5月 席替え
次は週末に投稿すると思います。
高校生になって初めての本格的なテスト。
学期の半分ごろに行われるため中間テストと呼ばれるそれが終わって数日後、採点された答案用紙も全て返却され、明日から通常授業に戻るという日のLHRにて
「席替えするぞ~」
担任の先生は唐突にそう宣った。
「そろそろ高校生にも慣れてきただろうし、区切りがいいからな」
「え、いきなりすぎ!」
「まぁまぁそういうなって。テストの結果によって席を選べるっていう特殊な席替えだ」
「はぁ~!?そういうことはテストの前に言っといてよ!」
「毎年、窓側や一番後ろの席が人気なんだよな~」
「いや、文句を聞けよ!無視すんなし!」
クラスの大半から盛大なブーイングを受けながら、担任の川上先生は席替えの説明をした。
いわく、
・クラス成績の上位5名は自由に席を決められる
・成績下位3名は教卓の前がもれなくプレゼントされる
・それ以外は男女ごちゃ混ぜのクジで決める
・次に席替えをするのは後期の中間テストが終わった時
といった内容だった。
ついでに、この学校は前期後期の2学期制。
学期の中間と期末の計4回テストが行われ、テスト後は長期休みが待っている。期末後に席替えをしてもすぐ休みになるため川上先生は中間テスト後に席替えを行うことにしているらしい。他のクラスはまた違う基準で席替えが行われているらしいし、一切席替えを行わないクラスもあるらしい。それはちょっと嫌だな。
クラス中のブーイングをものともせず説明した担任は一枚のプリントと一つの箱を取り出していた。
テスト結果によって好きに席を選べると言うところは特に利点を感じないけれど、男女ごちゃ混ぜって言うのはいいことなのではないだろうか、と僕は思う。
今は廊下側から名前順に男子→女子で座っていて、自分から積極的に行かないと男女の交流は基本ない。
交流があればそこから仲が発展、なんてこともきっとあるはず。だから、これはチャンスかもしれない。
(まぁ、僕は萩谷さんに嫌われているみたいだから男女で交流があろうと関係ないんだけどね…)
嫌われていても近い席になれたら、もしくは女子と交流することができたら嫌われている理由を知ることができるかもだし、誤解を解けるかもしれない。どんな誤解があるのかは甚だ疑問ではあるけどね。
そんなことを考えているうちにクラス内成績が担任によって勝手に発表されていた。
「うちのクラス1位は、永川だ。おめでとう。ほとんど満点か、すごいな~」
「え、あ、ども」
テスト前に起きた嫌な事件を忘れるためにもめちゃくちゃ勉強したし、そもそもテスト範囲が中学校の復習的な内容だったから、さして難しくもなかったというだけなのだが。……あ、これは自慢でないよ。断じて違う。
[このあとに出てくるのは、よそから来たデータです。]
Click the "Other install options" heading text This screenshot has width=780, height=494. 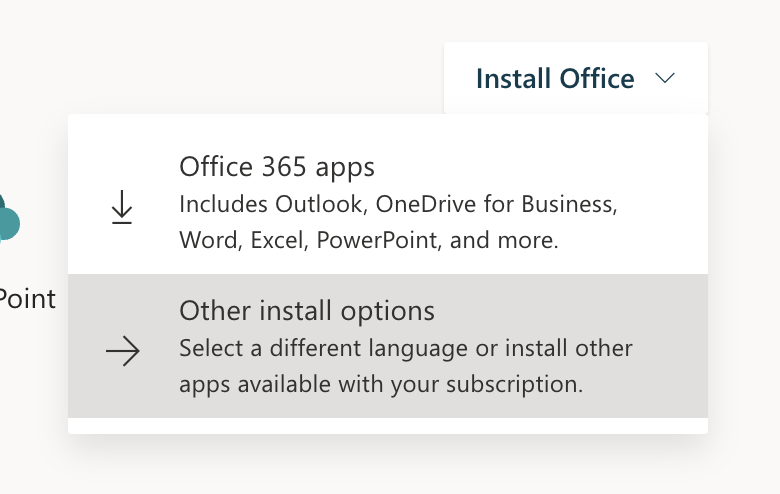coord(307,311)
断じて違うけれど、1番ということが嬉しくないわけはない。
クラス中からの歓声にヘラリと笑って周りを見回すと、窓際一番前に座っている萩谷さんと一瞬目があった。
と思ったら、彼女は苦虫を噛み潰したかのような顔をしてフイと窓の外を向いてしまった。あぁ、残念。
ついでに、2番目は部活動推薦で入学したバスケ部の沖田さん、3番目は学級委員長の崔さん、4番目は以外にもギャル系女子の村田さん、5番目は野球部に入っているらしい武藤くんという結果であった。
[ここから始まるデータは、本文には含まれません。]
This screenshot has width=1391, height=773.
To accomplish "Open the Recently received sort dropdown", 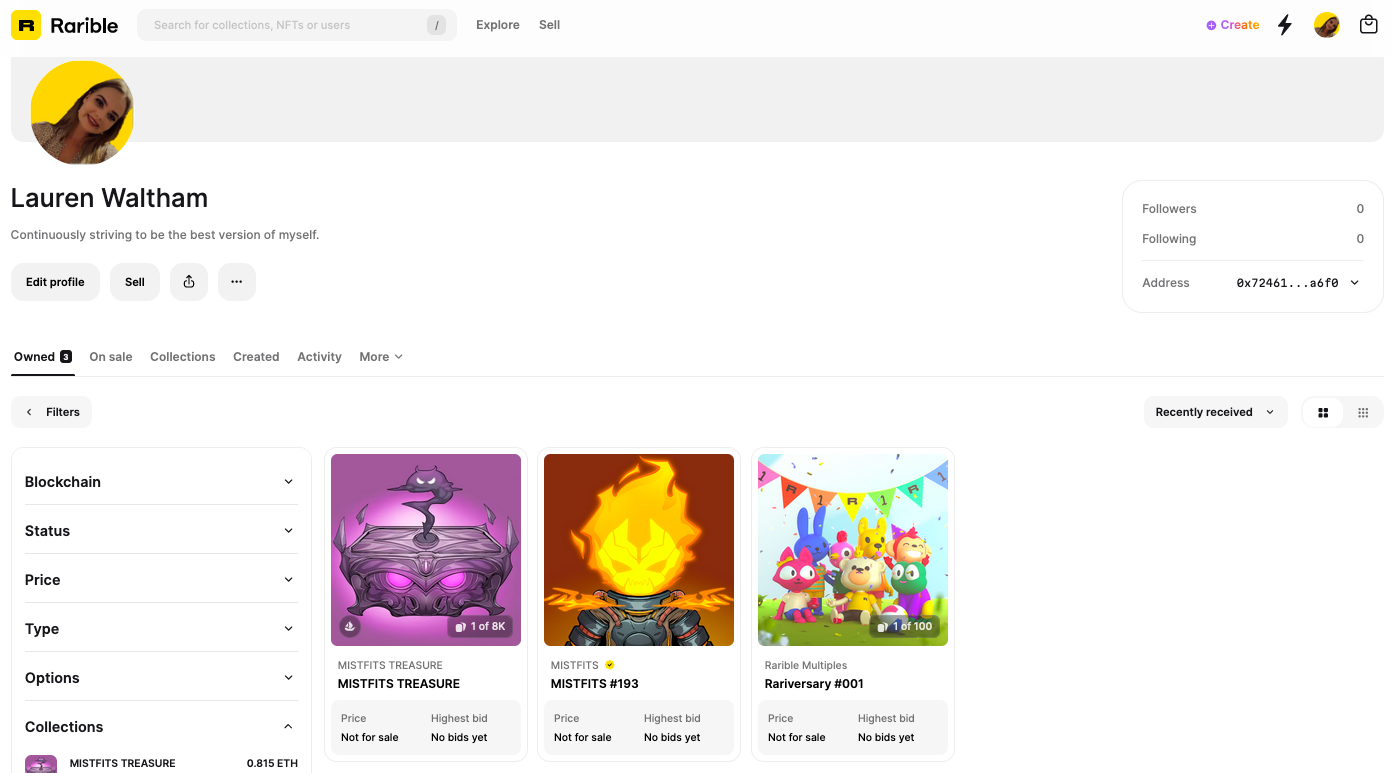I will click(1215, 411).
「萩谷~惜しかったな。お前は6番目だ。次は頑張れよ~」
『ちょっ、センセなんでバラすの!』
「どうせ明日には廊下に張り出されるんだから気にすんな」
『そういう問題じゃないよ!もう!』
そんなこんなで、成績下位の3人も発表され、上位5名と下位3名が順番に黒板に張り出されている空白の座席表に名前を書いていくことになった。
下位3名はお調子者の浅葱君、部活推薦でテニス部の長谷川さん、いつも寝てる吉野君だったことをここに記しておく。
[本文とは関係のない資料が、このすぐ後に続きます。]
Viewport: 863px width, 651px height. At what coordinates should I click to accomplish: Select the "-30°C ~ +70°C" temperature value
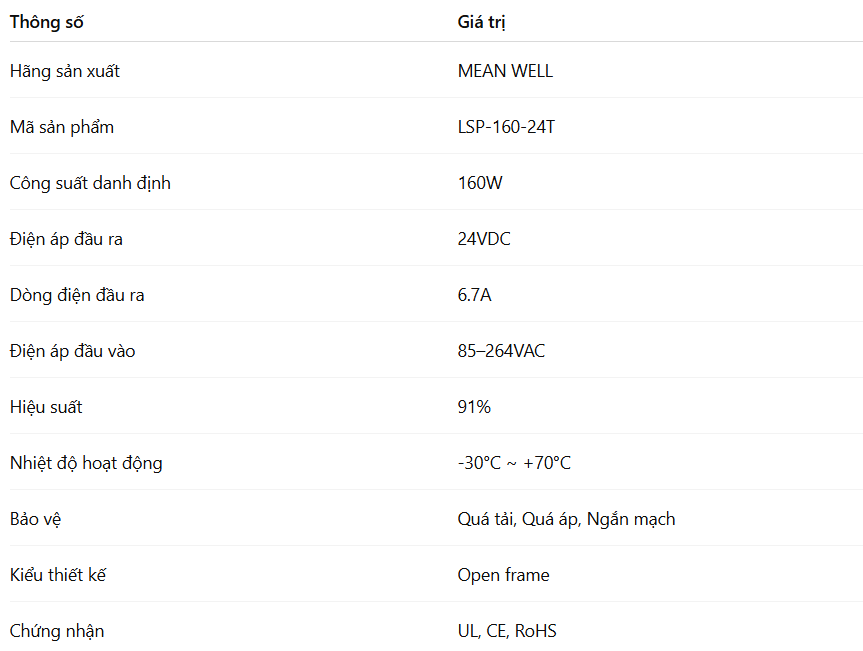point(515,463)
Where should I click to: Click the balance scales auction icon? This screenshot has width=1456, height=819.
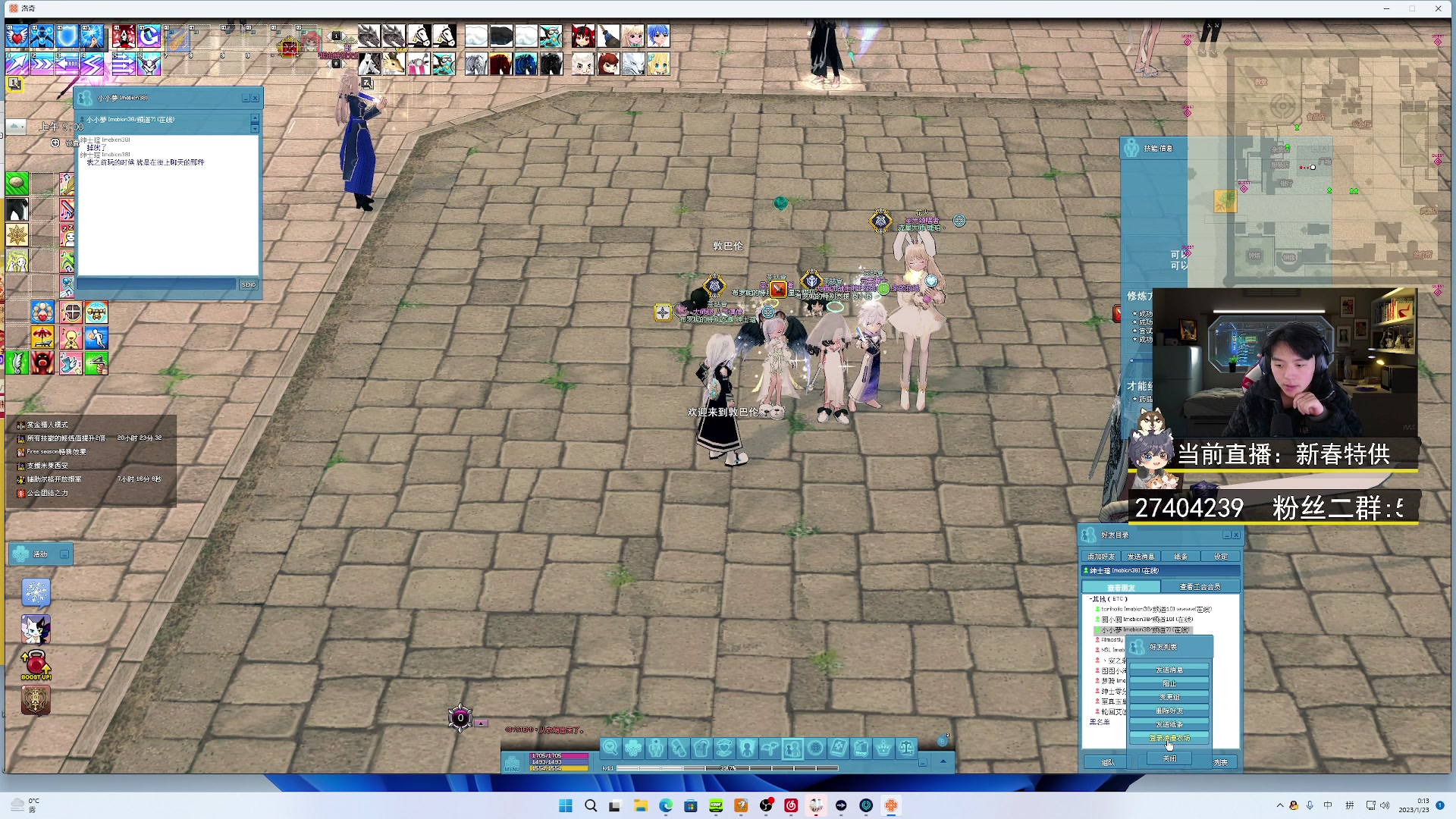coord(906,748)
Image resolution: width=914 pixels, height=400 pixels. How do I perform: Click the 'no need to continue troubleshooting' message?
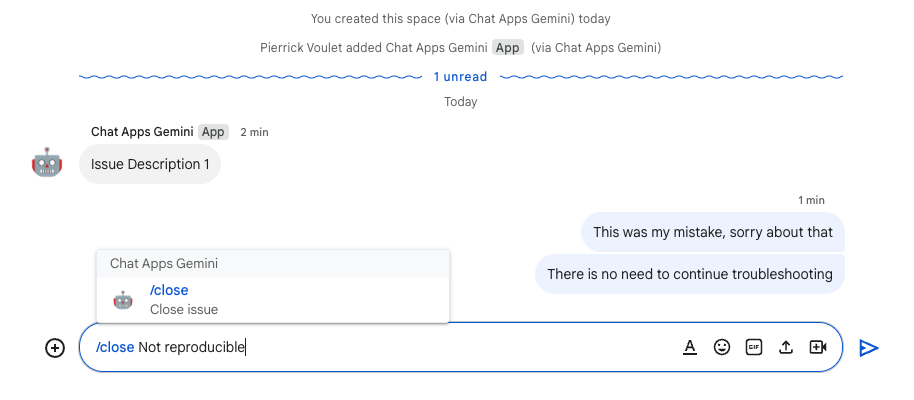pos(690,274)
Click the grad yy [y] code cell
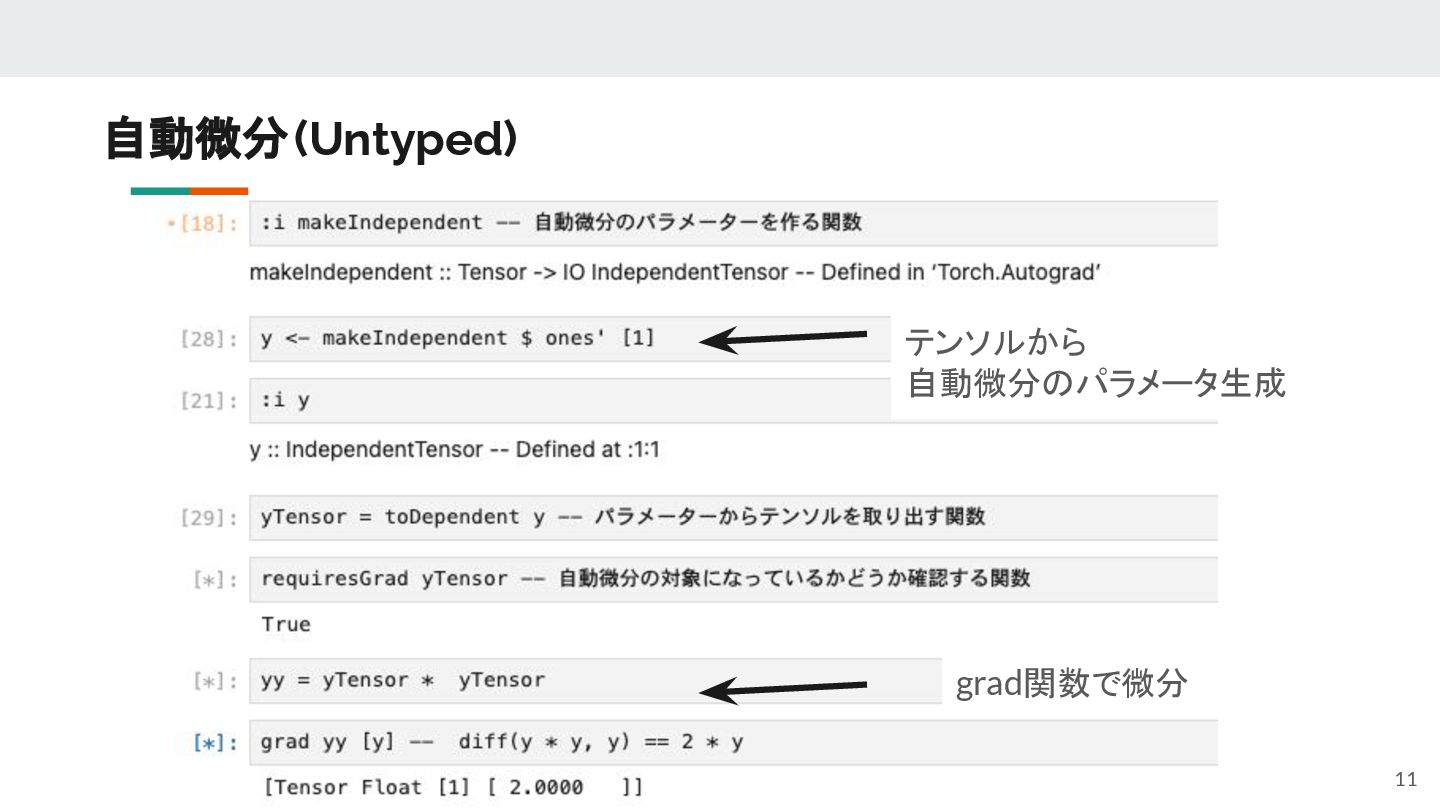 click(733, 743)
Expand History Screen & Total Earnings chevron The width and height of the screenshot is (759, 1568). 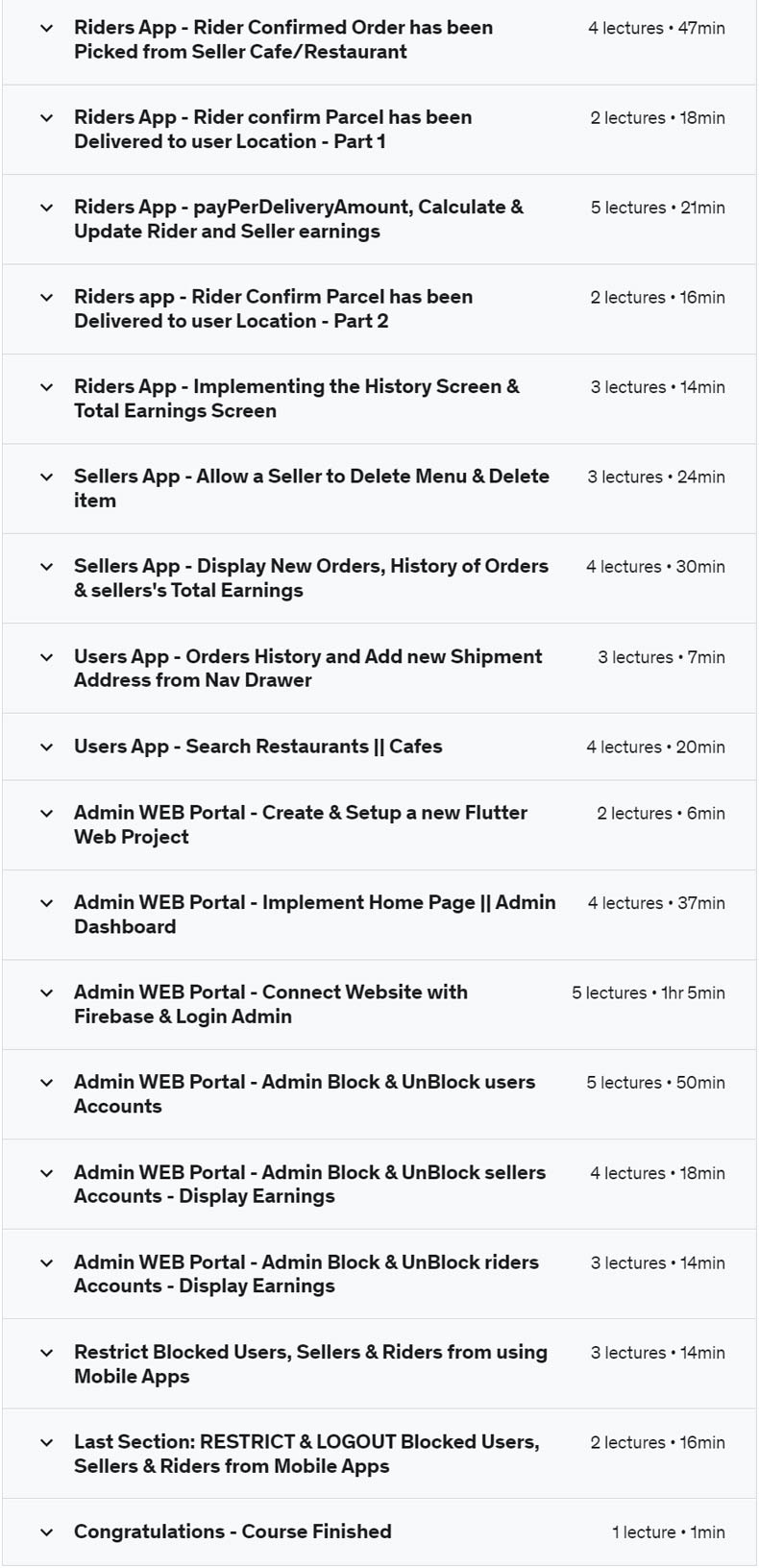[x=46, y=387]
1番の僕が選ばないと先に進まないのでとりあえず選ぶ。窓側から2列目の一番後ろの席にしようかな。
窓側の一番後ろには掃除用具を入れているロッカーがあって、なんとなくその前は嫌だったからその隣にしてみた。いままではほぼ教室の中心にいたし、やっぱ一番後ろの隅っていいよね。全体を見渡せるって言うのが。
「永川くん頭いいっぽいから近いとこにしたら色々聞けそうじゃんねー!」
「わかる~」
別に頭いいわけではないけれど頼りにされるのは少し嬉しいかもしれないな、とか思っていると沖田さんは僕の右隣を選び沖田さんと仲がいい村田さんがその前の席、僕の前の席は武藤くんで、その左隣に崔さんという席順になった。
「成績上位固まったな~。やぱそこら辺人気だよな〜。よしそれじゃあ他の奴らもクジ引きにこーい」
出席番号順にぞろぞろとクジを引きにいくクラスメートを見ながら、すでに席の決まった僕は机の中の教科書などをカバンに入れ移動の準備を行う。
ガヤガヤザワザワとした教室内で何とは無しにそわそわと落ち着かない。他のみんなと違って僕の周りはほとんど決まってしまっている。
それでも席替えというのはドキドキそわそわするものなのかもしれない。
唯一決まっていない左隣は誰が来るのだろうかね。
「よし、みんな引いたな~。…じゃ、移動開始!」
番号は黒板確認しろよ〜なんて担任の言葉と共にクラス中が一斉に動き出す。
先ほどよりもガヤガヤザワザワと騒がしくなる中、窓側から2列目一番後ろ。僕の席替えはあっさりと終わった。
「永川くん、よろしくね~」
「こちらこそ、よろしく」
「わからないこととかあったら教えてね〜」
「僕にわかる範囲でよければね」
村田さんや沖田さんと会話しているとゴンっと音がして隣に誰かが座った。
誰が座るんだろうとワクワクしながら振り返ると
「月那、なんかすごい音鳴ったけど大丈夫?」
『ねー。やっばい音なった。水筒がぶつかったかな』
隣の席には、なんと幼馴染の萩谷さんが座っていた。
……そんな奇跡、ある?
「よ、よろしくね。萩谷さん」
『…チッ』
さっきまでのにこやか笑顔は何処へやら、無表情で小さく舌打ちした萩谷さんは僕の言葉を無視するかのようにフイと窓の外を眺めてしまった。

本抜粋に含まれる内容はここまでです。